Reading passage:

#####

# Government Must Approve of Theological Degrees?



## BJClark (Nov 13, 2007)

Praise God the Seminaries involved Won the Case!! 

Government Must Approve of Theological Degrees? - CWN

But for how much longer given this is the trend?

The International Criminal Court's Antagonism to our Constitution and the Need for the U.S. to Articulate an Alternative - CWN


----------



## Semper Fidelis (Nov 13, 2007)

I wonder if the font can be any smaller in the second article.

Well, it is good to note that the decision in the Texas case was unanimous.

I don't know that the International Court really has much bearing. I know there are always people that would like to move in that direction but even human nature is, itself, a guard against this sort of homogenization. Even the French couldn't convince their own people to adopt the EU Constitution.

Thank God for the U.S. Constitution that writes out something so clearly as to laws regarding teh establishment of religion.


----------



## LadyFlynt (Nov 13, 2007)

There are many things the government should just keep it's hands out of...

Healthcare
Childbirth
Marriage
Religion
Education


----------



## Reformed Covenanter (Nov 13, 2007)

LadyFlynt said:


> There are many things the government should just keep it's hands out of...
> 
> Healthcare
> Childbirth
> ...





Church government should approve theological degrees, civil government should not.


----------



## etexas (Nov 13, 2007)

Daniel Ritchie said:


> LadyFlynt said:
> 
> 
> > There are many things the government should just keep it's hands out of...
> ...


Yup!


----------

#####

Data segment:
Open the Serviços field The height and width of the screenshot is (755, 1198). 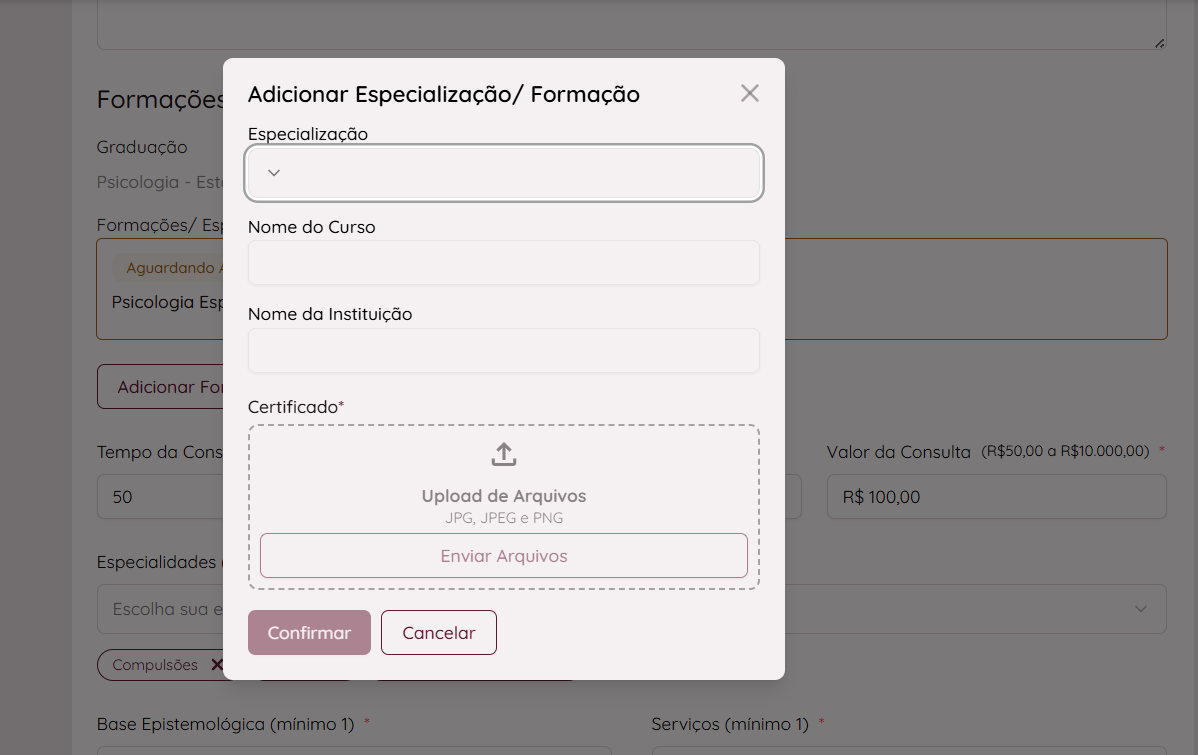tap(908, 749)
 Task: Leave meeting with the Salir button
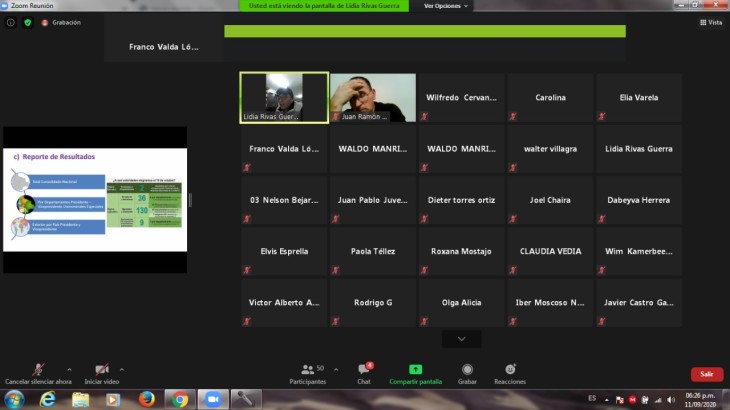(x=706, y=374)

#####

Instructions for the task: Copy the passage from the forum thread above on government approval of theological degrees, between "Government Must Approve of Theological Degrees? - CWN" and "the second article.", inclusive.

Expected output:
Government Must Approve of Theological Degrees? - CWN

But for how much longer given this is the trend?

The International Criminal Court's Antagonism to our Constitution and the Need for the U.S. to Articulate an Alternative - CWN


----------



## Semper Fidelis (Nov 13, 2007)

I wonder if the font can be any smaller in the second article.